London, 10 July (Argus) — EU member state officials in the climate change committee today approved a European Commission draft regulation limiting the number of international credits that installations can use in complying with the EU emissions trading scheme (ETS).

The regulation aims to limit international credit use to the lowest level allowed by the EU ETS directive. The directive specifies that installations and aircraft operators in participating countries are allowed to submit a certain number of offset credits generated under UN Kyoto protocol projects in place of EU ETS allowances.

Under the approved rules, 2008-20 usage entitlements for stationary installations would be limited to either the amount of international credit entitlements specified in national allocation plans for phase 2 (2008-12), or up to 11pc of free allocation of EU allowances granted to them in phase 2 — whichever limit is higher. EU countries submitted national allocation plans before the beginning of phase 2, detailing the total quantity of allowances they each intended to issue during that phase and how they planned to distribute them.

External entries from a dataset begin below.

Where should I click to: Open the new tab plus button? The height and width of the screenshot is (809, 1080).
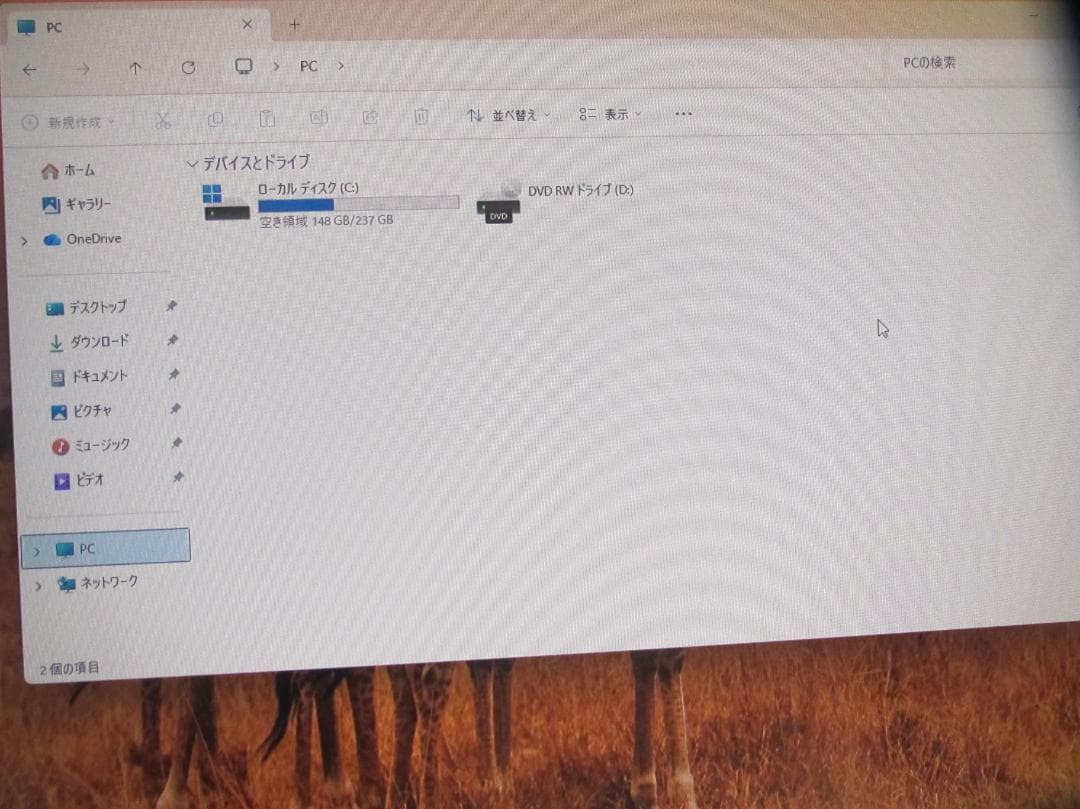[x=294, y=24]
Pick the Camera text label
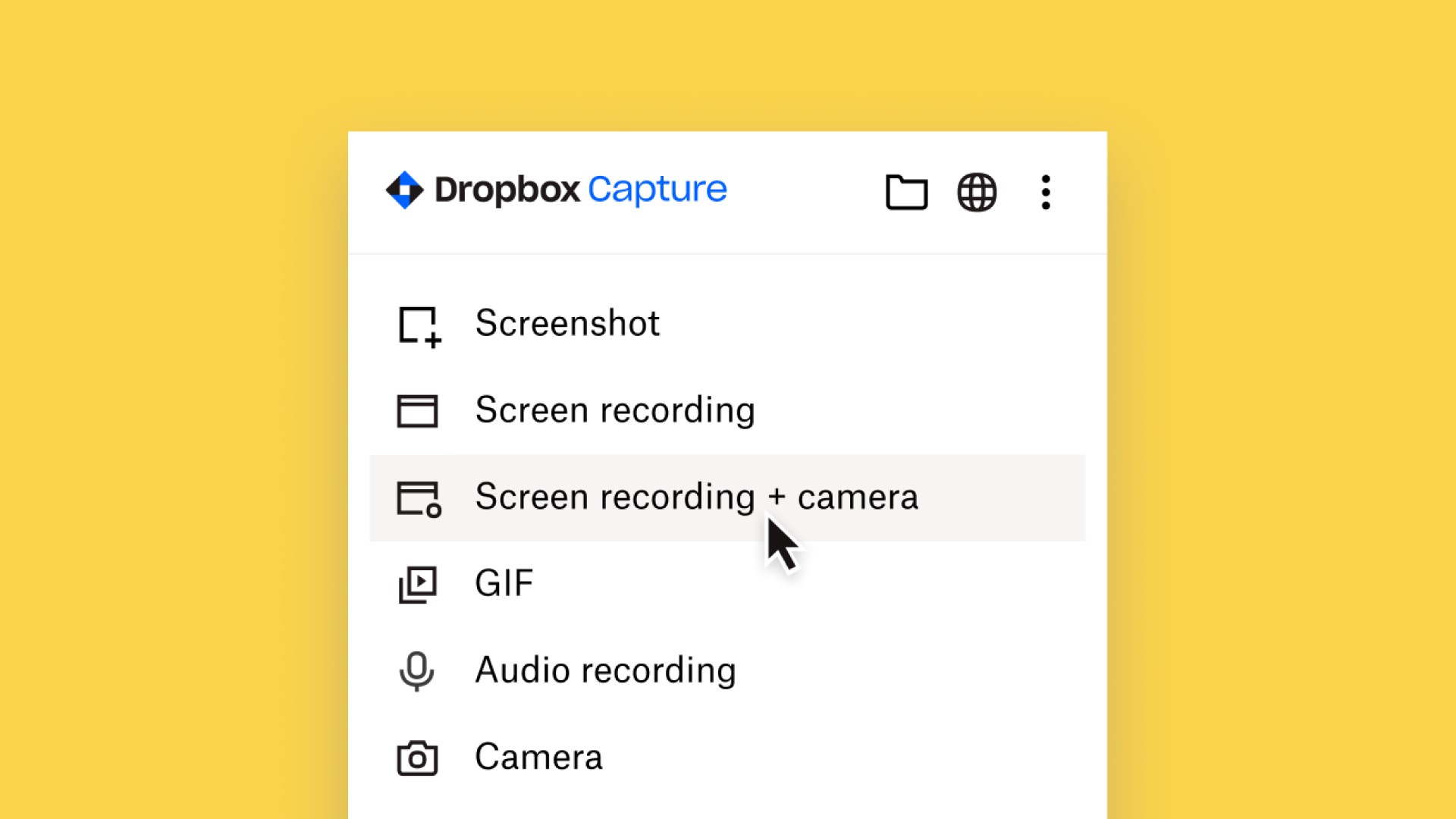Viewport: 1456px width, 819px height. [x=538, y=757]
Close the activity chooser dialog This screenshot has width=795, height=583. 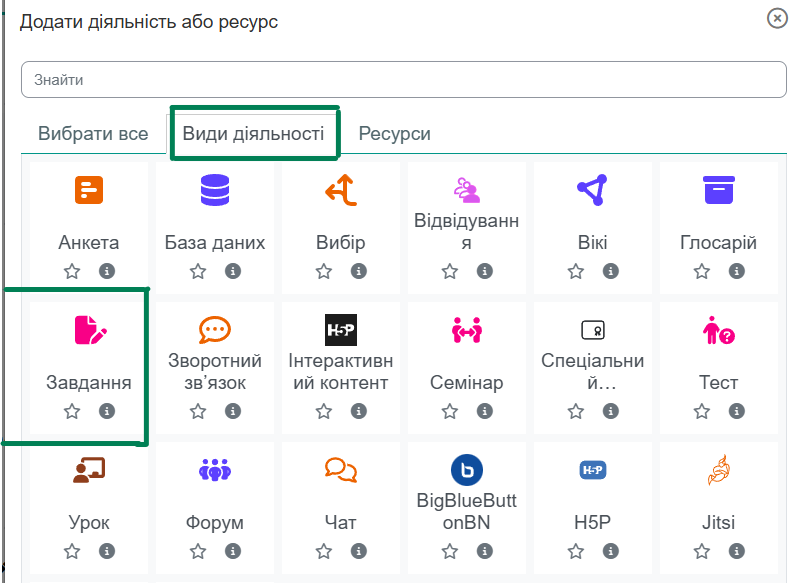tap(776, 18)
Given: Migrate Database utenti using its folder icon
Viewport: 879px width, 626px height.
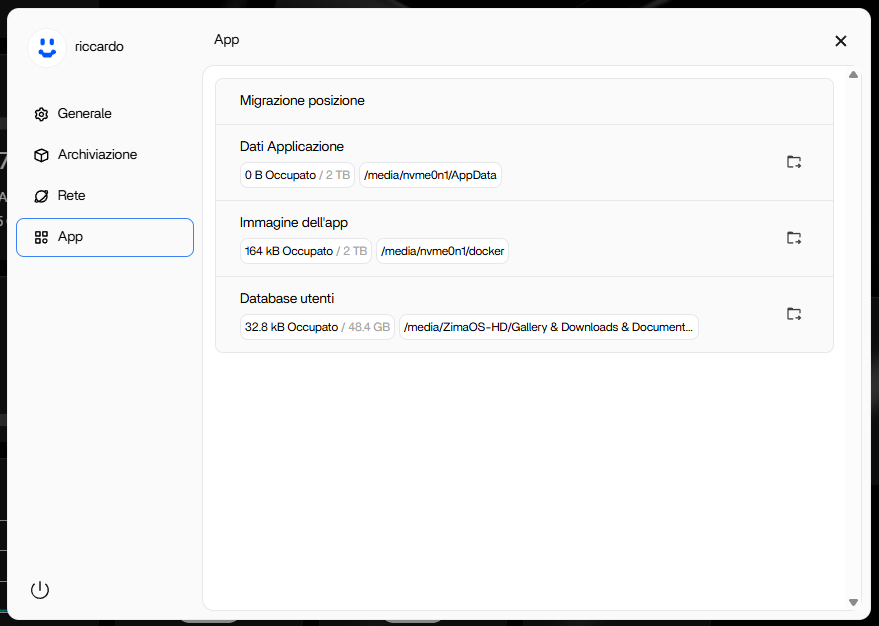Looking at the screenshot, I should click(794, 314).
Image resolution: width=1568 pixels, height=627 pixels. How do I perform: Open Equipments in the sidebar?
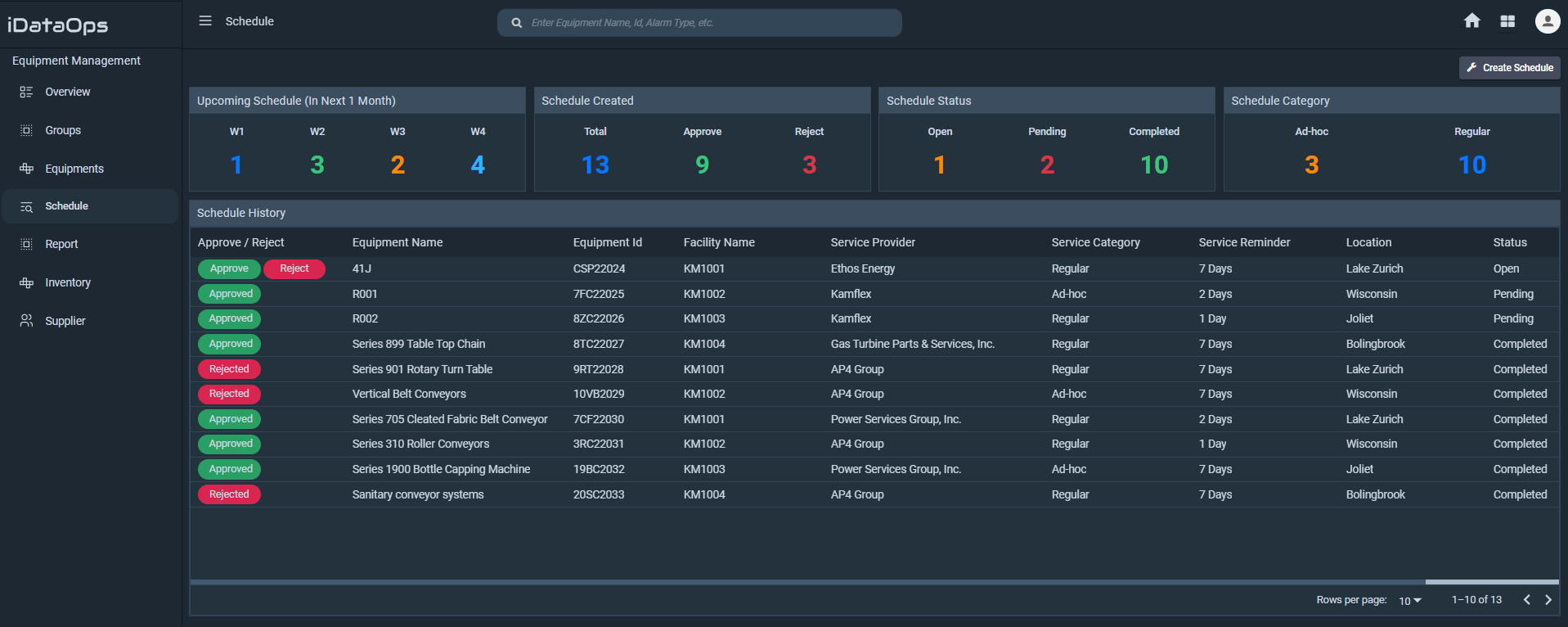tap(74, 169)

Operators of stationary installations that did not receive a free allocation or an entitlement to use international credits in phase 2 would be entitled to use international credits during 2008-20 up to a maximum of 4.5pc of their verified emissions during the third phase (2013-20). Aircraft operators would be entitled to use international credits up to a maximum of 1.5pc of their verified emissions during 2013-20.

The proposed regulation would also establish special provisions for stationary installations that have experienced “significant capacity extension” since previous phases or that are carrying out activities newly included in the EU ETS in phase 3. Aircraft operators are entitled to use international credits up to a maximum of 1.5pc of their verified emissions in phase 3.

Operators used over 1bn international credits during phase 2.

The regulation must now go through a three-month scrutiny in the European Parliament and EU Council before the commission adopts and publishes it and it can enter into force. EU member states will then have one month to inform the commission of the international credit entitlement for each of tis operators in accordance with the limits set in the regulation.